_Try it_.
Print the records exactly. Every mark must remain.

[[ Exercise material open ]]

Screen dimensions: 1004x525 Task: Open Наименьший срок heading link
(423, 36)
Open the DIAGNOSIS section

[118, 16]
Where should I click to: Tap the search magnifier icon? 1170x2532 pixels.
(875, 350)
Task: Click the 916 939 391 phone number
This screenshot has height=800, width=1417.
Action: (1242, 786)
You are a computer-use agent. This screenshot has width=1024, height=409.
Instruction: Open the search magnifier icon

[[ Exercise material closed ]]

_Result for this exercise_.
Screen dimensions: 1004x525 Task: Open Наименьший срок heading link
(423, 36)
Open the DIAGNOSIS section

[118, 16]
Where should I click to: Tap the search magnifier icon? 1170x2532 pixels.
(875, 350)
Task: Click the 916 939 391 phone number
This screenshot has height=800, width=1417.
Action: (1242, 786)
You are a computer-use agent. This screenshot has width=1024, height=409.
Instruction: Open the search magnifier icon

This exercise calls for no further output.